Old Hill Wanderers
- Full name: Old Hill Wanderers Football Club
- Nickname: the Toffs
- Founded: 1890
- Dissolved: 1895
- Ground: Halesowen Road
- Treasurer: Teddy Foley
- Secretary: John Pearson
| Home colours |

= Old Hill Wanderers F.C. =

English football club

Old Hill Wanderers Football Club was an English association football club based in Old Hill in the Black Country.

==History==

The club was formed in 1890, and, with backing from Teddy Foley (landlord of the Queen's Head on Garratt's Lane, the club's headquarters) and Albert Chapman, competed in the Birmingham & District League, one of the country's strongest semi-professional leagues, between 1892 and 1895. Bolstered by a number of old West Bromwich Albion players, including Harry Green and George Timmins (who had both been part of the 1888 FA Cup-winning side), the club won the league championship in the 1893–94 season, securing the title with a 10–0 win over Berwick Rangers while closest rivals Aston Villa Reserves could only draw with Smethwick Carriage Works.

The club also reached the fourth (and final) qualifying round of the FA Cup in 1894–95, bowing out at the Football League side Burton Wanderers.

However, the club's success proved its downfall.

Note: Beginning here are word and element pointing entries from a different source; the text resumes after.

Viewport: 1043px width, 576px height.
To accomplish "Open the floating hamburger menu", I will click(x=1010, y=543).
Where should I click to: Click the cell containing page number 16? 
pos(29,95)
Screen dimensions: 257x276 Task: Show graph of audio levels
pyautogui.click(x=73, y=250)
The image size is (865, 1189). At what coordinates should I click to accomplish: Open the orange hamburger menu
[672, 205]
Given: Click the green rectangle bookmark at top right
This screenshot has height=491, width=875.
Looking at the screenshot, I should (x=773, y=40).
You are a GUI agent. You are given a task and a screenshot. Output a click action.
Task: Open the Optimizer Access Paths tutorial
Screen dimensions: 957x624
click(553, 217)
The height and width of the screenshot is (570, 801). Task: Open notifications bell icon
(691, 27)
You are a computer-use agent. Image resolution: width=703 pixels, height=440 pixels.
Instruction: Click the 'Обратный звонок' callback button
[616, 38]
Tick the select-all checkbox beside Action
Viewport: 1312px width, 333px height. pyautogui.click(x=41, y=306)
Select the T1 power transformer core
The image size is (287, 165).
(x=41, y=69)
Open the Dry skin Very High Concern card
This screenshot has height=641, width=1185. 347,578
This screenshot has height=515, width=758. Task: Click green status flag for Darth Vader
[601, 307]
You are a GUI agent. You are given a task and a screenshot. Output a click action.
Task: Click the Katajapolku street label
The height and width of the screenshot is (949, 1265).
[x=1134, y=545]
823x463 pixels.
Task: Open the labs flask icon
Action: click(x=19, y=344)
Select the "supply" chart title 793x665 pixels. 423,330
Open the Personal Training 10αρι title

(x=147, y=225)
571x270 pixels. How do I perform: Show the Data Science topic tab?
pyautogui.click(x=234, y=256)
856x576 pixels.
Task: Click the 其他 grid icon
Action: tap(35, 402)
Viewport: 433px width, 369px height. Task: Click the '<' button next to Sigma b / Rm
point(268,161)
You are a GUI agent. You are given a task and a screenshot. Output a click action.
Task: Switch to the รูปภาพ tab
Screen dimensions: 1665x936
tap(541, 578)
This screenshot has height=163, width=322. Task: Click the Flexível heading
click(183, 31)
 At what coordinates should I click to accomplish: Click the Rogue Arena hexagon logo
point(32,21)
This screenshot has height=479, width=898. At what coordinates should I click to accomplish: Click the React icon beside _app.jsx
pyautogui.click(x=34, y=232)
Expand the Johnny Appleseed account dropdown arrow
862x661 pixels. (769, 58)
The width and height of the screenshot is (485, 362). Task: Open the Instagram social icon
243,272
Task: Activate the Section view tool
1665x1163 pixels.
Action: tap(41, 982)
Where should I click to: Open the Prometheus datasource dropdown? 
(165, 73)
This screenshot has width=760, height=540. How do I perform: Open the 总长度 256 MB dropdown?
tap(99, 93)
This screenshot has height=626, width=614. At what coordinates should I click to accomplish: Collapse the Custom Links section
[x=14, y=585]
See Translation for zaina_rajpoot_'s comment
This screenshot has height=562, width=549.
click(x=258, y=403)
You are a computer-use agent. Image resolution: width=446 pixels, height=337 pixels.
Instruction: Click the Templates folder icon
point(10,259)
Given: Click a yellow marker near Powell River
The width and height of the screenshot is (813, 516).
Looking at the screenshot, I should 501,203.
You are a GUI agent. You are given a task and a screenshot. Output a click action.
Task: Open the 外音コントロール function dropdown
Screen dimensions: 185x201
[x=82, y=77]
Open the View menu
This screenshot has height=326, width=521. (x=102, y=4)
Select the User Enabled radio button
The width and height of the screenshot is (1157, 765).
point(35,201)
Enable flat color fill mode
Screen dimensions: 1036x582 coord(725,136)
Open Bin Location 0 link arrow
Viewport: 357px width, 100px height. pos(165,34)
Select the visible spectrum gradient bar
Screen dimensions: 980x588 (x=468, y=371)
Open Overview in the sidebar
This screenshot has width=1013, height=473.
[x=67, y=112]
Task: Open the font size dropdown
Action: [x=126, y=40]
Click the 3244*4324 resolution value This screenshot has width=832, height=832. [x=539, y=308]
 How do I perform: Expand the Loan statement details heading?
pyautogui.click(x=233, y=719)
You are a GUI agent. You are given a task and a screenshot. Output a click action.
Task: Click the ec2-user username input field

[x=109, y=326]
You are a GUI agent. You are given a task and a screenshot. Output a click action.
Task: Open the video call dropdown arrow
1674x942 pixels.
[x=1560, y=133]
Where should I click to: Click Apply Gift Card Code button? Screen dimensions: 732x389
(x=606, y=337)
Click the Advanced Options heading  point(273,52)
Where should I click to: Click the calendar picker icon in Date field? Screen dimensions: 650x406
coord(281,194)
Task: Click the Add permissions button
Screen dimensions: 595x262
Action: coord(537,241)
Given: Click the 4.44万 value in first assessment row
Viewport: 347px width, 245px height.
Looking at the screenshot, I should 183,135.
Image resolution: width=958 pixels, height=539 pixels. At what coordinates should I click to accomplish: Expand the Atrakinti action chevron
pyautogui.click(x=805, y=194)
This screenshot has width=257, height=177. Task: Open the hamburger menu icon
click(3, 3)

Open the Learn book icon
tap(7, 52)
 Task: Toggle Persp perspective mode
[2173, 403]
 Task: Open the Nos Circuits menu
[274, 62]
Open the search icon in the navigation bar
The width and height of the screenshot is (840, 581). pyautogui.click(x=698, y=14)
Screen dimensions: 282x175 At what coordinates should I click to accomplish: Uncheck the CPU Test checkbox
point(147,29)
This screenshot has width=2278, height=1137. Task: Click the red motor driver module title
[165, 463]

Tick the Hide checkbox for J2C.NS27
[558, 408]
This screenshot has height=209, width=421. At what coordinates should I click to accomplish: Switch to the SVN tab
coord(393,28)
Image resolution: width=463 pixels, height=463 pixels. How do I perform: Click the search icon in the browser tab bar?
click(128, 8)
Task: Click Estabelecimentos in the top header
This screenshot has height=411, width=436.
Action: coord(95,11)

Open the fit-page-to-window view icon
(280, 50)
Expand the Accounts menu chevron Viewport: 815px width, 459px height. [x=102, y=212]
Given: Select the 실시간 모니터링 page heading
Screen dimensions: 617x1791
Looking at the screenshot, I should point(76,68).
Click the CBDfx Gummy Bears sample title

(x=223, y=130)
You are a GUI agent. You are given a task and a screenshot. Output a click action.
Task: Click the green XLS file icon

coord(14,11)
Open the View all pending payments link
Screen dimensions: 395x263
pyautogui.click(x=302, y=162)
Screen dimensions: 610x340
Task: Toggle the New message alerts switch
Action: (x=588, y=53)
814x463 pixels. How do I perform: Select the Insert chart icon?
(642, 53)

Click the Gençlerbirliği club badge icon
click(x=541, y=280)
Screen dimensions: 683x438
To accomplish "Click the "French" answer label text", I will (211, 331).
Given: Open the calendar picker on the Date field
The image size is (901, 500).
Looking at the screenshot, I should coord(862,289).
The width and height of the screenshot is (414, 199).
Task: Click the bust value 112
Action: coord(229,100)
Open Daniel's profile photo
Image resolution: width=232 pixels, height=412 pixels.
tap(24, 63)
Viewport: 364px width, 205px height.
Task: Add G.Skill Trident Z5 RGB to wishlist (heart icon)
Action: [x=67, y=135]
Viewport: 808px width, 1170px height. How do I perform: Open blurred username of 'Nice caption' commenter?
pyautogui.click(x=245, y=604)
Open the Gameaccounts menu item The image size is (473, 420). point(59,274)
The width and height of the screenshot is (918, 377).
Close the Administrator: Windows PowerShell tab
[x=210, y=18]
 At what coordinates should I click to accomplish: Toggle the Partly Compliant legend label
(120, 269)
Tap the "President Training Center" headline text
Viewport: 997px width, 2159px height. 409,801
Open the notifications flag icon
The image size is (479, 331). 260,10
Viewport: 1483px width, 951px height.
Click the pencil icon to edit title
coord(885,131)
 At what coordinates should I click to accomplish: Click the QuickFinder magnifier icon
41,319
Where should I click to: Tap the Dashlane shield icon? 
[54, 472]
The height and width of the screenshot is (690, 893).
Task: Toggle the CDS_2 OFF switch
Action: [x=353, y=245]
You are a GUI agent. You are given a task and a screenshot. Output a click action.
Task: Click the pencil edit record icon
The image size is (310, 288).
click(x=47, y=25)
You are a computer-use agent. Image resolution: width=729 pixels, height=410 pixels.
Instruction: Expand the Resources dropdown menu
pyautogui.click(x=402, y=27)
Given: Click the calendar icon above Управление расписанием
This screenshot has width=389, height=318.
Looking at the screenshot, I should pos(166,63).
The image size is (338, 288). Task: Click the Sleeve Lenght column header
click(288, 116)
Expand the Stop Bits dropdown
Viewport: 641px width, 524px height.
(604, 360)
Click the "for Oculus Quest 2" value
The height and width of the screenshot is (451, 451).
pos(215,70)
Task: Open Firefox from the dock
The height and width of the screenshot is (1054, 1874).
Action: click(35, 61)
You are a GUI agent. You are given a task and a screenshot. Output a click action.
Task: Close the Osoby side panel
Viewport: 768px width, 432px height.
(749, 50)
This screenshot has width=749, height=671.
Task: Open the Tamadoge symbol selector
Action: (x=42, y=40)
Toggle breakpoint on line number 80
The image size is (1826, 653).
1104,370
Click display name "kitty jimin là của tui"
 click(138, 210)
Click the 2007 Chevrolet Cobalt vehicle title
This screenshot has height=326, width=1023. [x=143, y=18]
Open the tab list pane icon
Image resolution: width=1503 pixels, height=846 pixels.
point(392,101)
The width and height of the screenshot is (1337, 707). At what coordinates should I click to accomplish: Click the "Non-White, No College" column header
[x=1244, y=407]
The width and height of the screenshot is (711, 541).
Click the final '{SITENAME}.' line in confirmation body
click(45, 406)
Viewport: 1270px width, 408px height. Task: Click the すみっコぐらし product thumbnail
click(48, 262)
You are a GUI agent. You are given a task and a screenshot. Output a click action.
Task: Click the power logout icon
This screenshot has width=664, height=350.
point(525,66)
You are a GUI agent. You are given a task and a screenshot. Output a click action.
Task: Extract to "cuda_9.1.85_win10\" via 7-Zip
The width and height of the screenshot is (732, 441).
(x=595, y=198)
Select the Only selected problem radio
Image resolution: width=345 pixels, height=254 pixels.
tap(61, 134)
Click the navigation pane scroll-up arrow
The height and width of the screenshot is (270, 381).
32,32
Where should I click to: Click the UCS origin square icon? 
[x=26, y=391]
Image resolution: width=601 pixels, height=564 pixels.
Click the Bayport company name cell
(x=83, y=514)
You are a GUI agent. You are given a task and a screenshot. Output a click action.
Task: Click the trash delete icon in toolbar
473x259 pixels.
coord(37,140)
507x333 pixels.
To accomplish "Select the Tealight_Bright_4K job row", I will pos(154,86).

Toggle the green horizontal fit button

The loss of quality players from the 1893–94 Birmingham League-winning side, such as Alec Leake and Billy Williams to Small Heath and West Bromwich Albion respectively, and another five to the ambitious Worcester Rovers, was a major factor in the decline of the club's fortunes; the club's wages - 7/6 per match - were so low, even in its title winning season, that two players were fined for dodging train fares. Unable to match the results of the title-winning season, attendances declined and a financial loss of £200 for the 1894–95 season was reported.

Worse, the club's landlord ordered the ground to be dismantled in August 1895, "so that it now looks like the wilderness it did six years ago", and the club became homeless. The club was voted out of the Birmingham and District League at the end of the 1894–95 season, replaced by Hereford Thistle, and the club broke up before the new season started, although an Old Hill Wanderers side played a handful of friendlies in 1895–96. In March 1897, the club's long-serving secretary, John Pearson, died of typhoid; Pearson, a boot manufacturer, was 31. Foley revived the club in 1897, albeit without a home ground (borrowing that of Netherton Rovers for home games), but it did not survive the season.

==Colours==

The club wore black and amber stripes with black shorts.

==Ground==

The club played at the Central Ground on Halesowen Road, opposite the Pig & Whistle Inn (later the Victoria Hotel). In 1892 the club's groundsman successfully defended a claim for trespass from a chain manufacturer who claimed to have the tenancy over the ground, but Teddy Foley successfully claimed that his tenancy included the ground.

The highest crowd recorded was around 4,000 saw the Wanderers draw 3-3 with Causeway Green Villa on 24 October 1891.